水稻是世界上最主要的粮食作物之一，为全球半数以上人口提供食物来源。水稻的稳产和增产对保障我国粮食安全具有重要的战略意义。水稻产量主要由产量构成三要素穗数、每穗粒数和千粒重所决定，而粒重是决定产量三要素中遗传力最高的因素。粒重主要由籽粒大小和籽粒充实度所决定，而籽粒大小又主要由粒长、粒宽和粒厚所控制(Xing et al.,2015)。
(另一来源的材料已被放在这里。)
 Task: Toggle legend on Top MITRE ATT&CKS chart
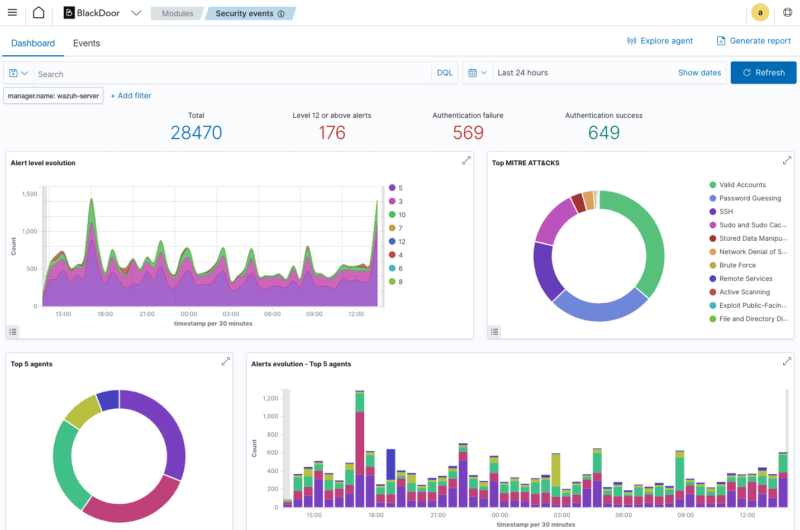pos(494,331)
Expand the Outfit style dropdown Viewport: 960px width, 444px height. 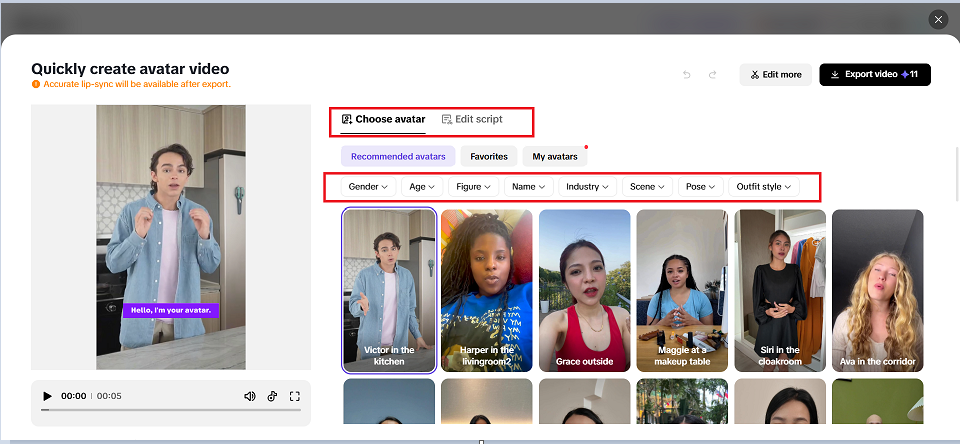(x=763, y=187)
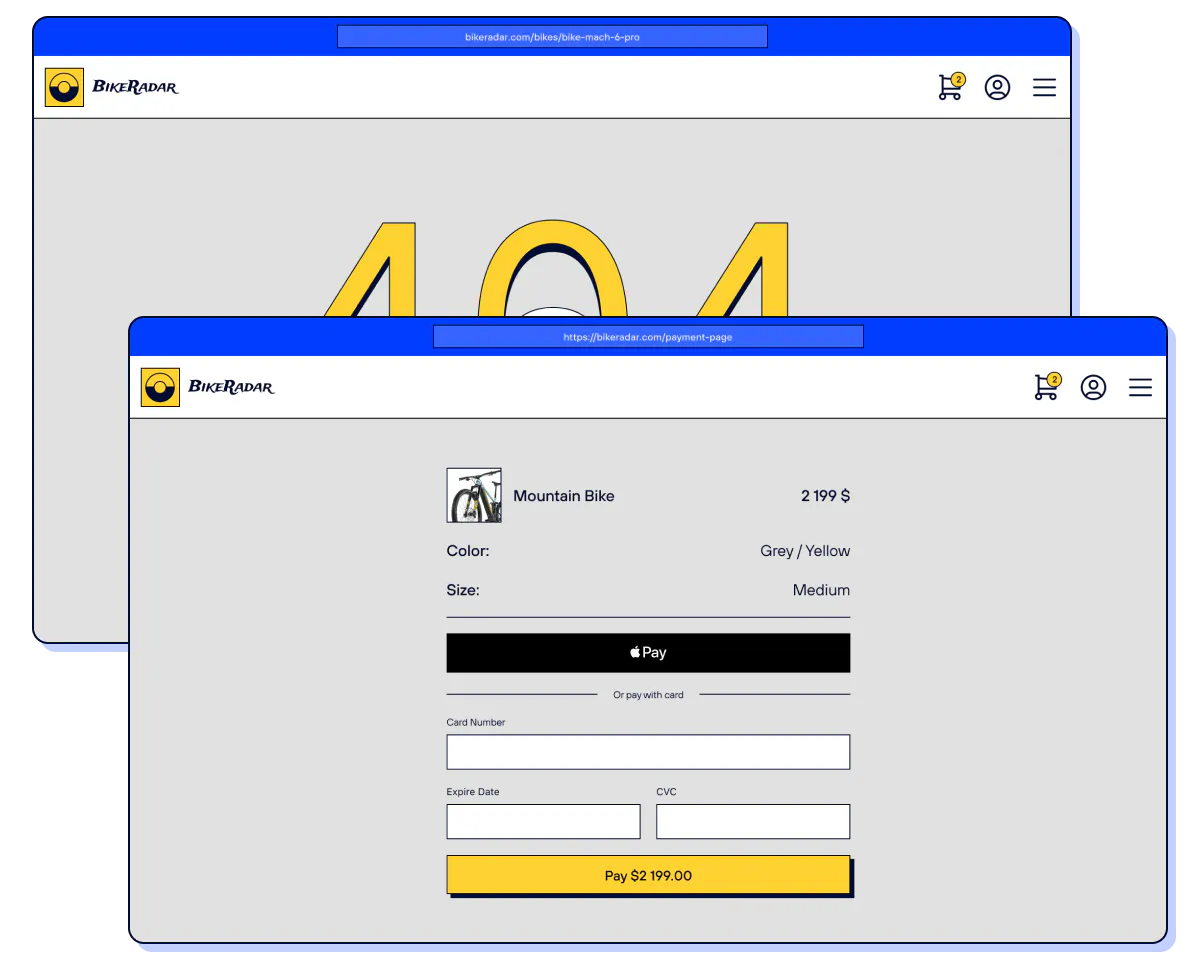The width and height of the screenshot is (1200, 960).
Task: Focus the Card Number input field
Action: [648, 752]
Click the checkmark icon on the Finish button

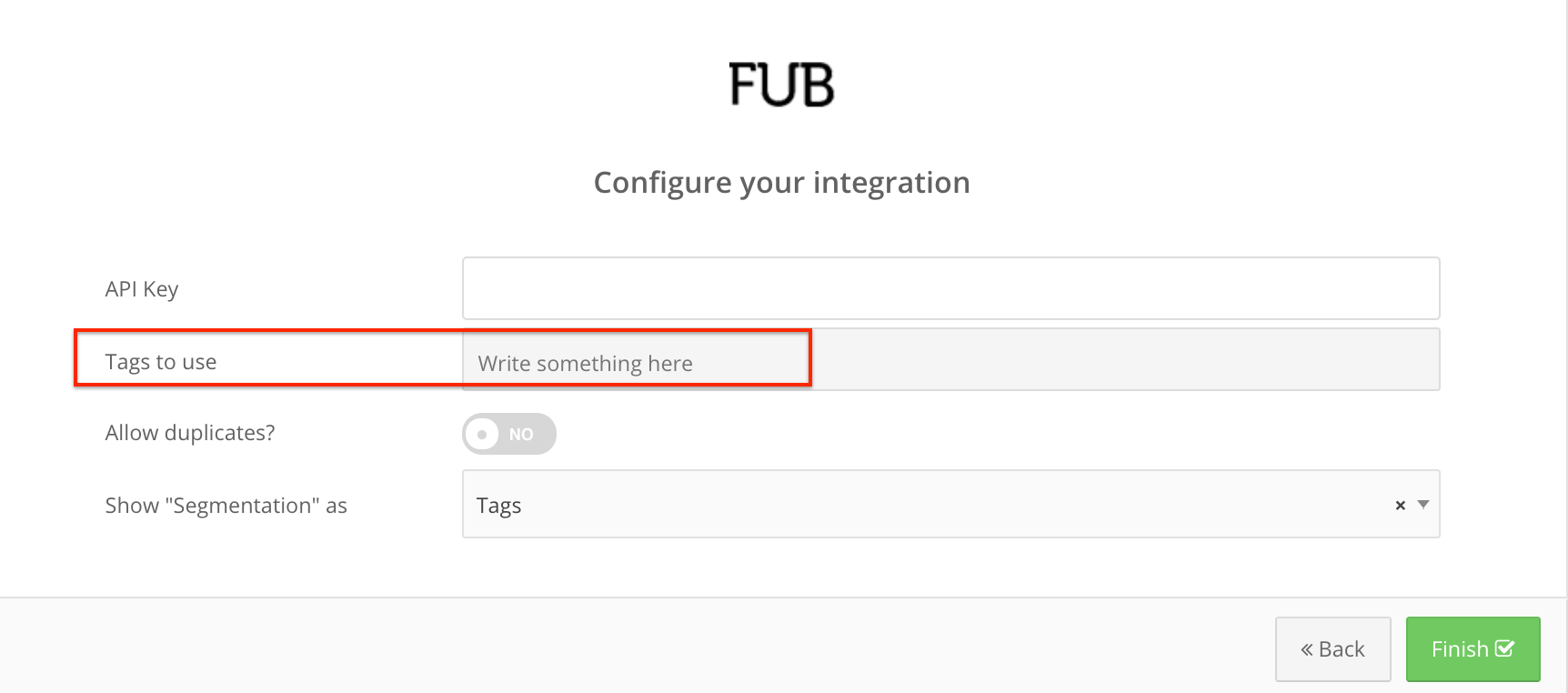(x=1504, y=648)
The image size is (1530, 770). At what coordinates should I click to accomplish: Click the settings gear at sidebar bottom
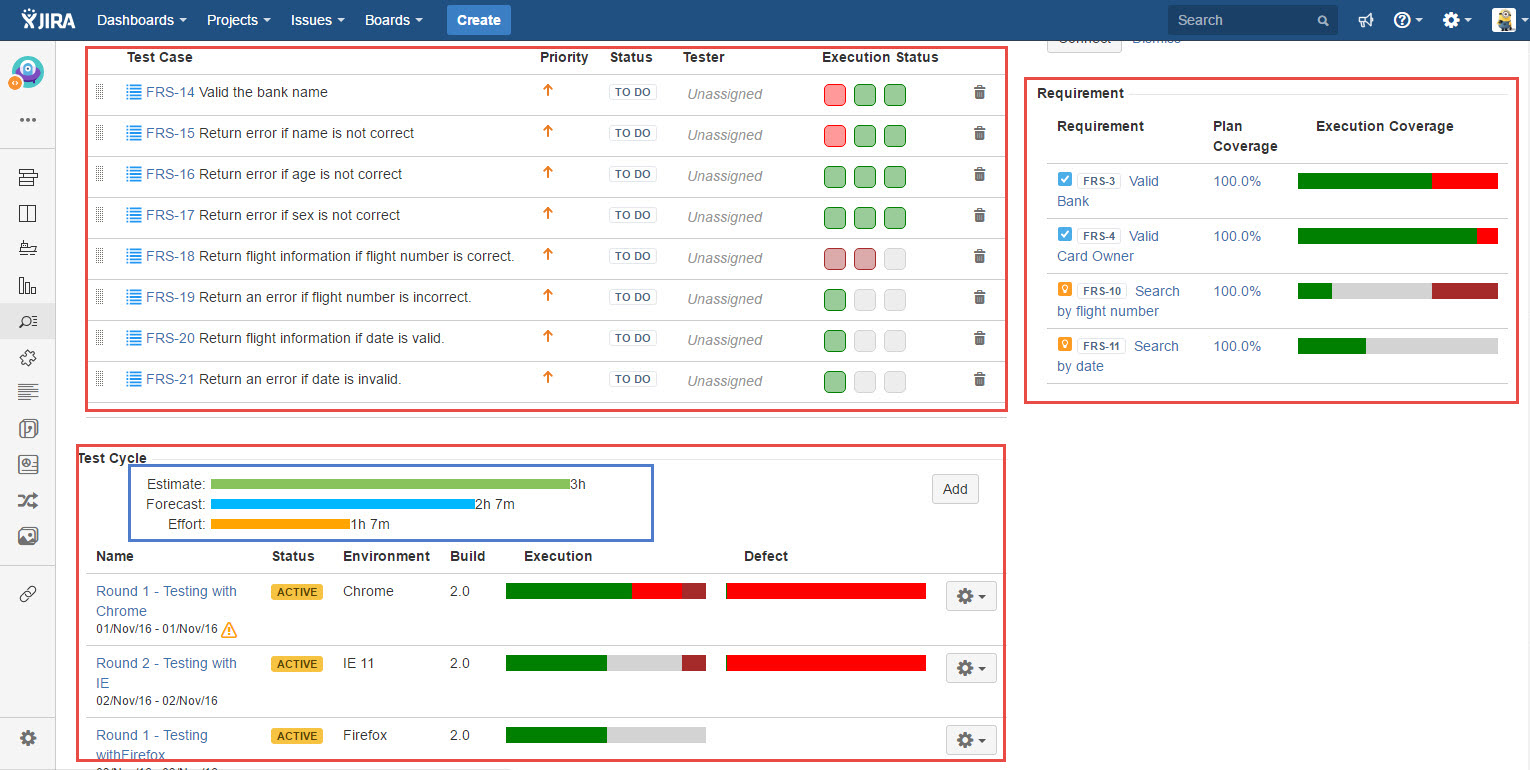(28, 738)

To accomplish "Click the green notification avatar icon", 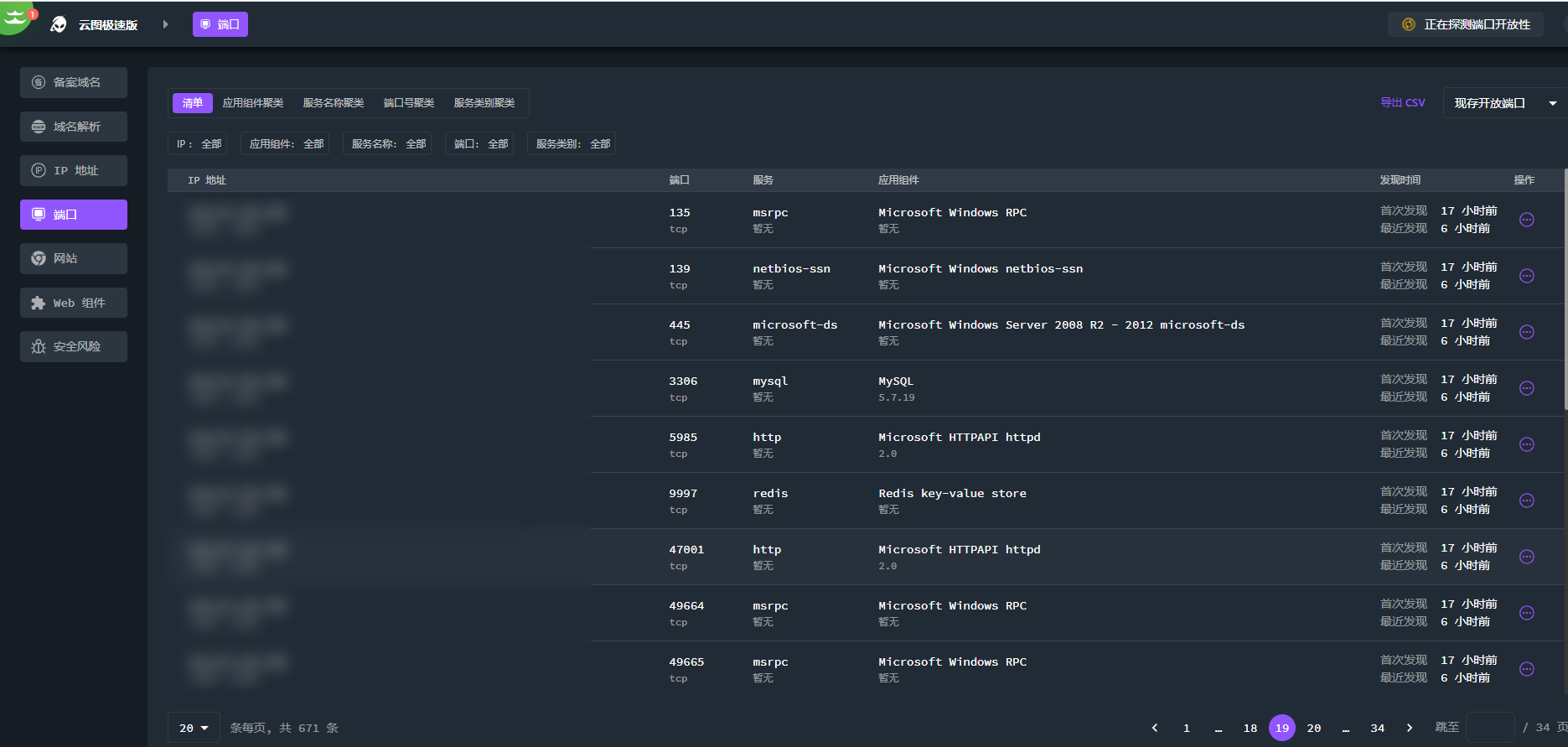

目前，随着突变体研究加速以及图位克隆和QTL等生物技术手段的运用，许多粒长、粒宽和粒重相关性状基因(GS3、GS5、GW2、GW5、GW7和GW8)相继被克隆(Song et al.,2007；Jianfeng et al.,2008；Mao et al.,2010；Li et al.,2011；Wang et al.,2012；Wang et al.,2015)。其中GS3是控制水稻粒重和粒长的主效QTL，在调节籽粒和器官大小中发挥负调节子的功能；GS5编码一个丝氨酸羧肽酶，是一个控制水稻粒宽、充实度和千粒重的数量性状基因；GW2编码一个环型E3泛素连接酶，负调控籽粒粒宽和粒重；GW5可通过影响泛素化降解途径控制籽粒粒宽和粒重；GW7可通过改变细胞分裂模式控制水稻粒形和提升稻米品质；GW8是一个包含SBP结构域的转录因子，能够直接与GW7启动子结合并抑制其表达，从而控制籽粒大小和品质。对这些基因的研究为水稻育种提供了重要理论依据，部分产量相关基因已被广泛应用于水稻高产稳产品种培育中。

光敏色素互作因子PIFs(Phytochrome-Interacting Factors)或称PILs(Phytochrome Interacting Factor-Like)是bHLH转录因子家族中的一类转录因子，其主要特性是能与光敏色素互作直接或间接调控光响应基因。作为bHLH蛋白的一种，所有PIFs家族的蛋白都包含在N端与光敏色素互作的APB(Active Phytochrome B-binding)或APA(Active Phytochrome A-binding)结构域和C端bHLH-DNA结合结构域及核定位结构域(Shen et al.,2008；Khanna et al.,2004)。在水稻中，通过同源性分析在水稻基因组中鉴定了6个PIF转录因子(OsPIL11-OsPIL16)(Nakamura et al.,2007)。OsPIL13在水稻中超表达后能够促进水稻节间的伸长，反之低表达则抑制其节间伸长(Todaka et al.,2012)，超表达OsPIL15的水稻种子在黑暗环境中的萌发受到抑制(Zhou et al.,2014)，OsPIL16能够负调控PGL1进而调控籽粒大小(Heang et al.,2012)。因此，构建光敏色素互作因子OsPIL15突变体对于水稻种子增重、增产等育种领域具有重要的意义。

发明内容

本发明的目的在于提供一种基于CRISPR/Cas9技术制备水稻OsPIL15突变体的方法。

本发明还提供了上述方法制得的突变体在水稻育种中的应用。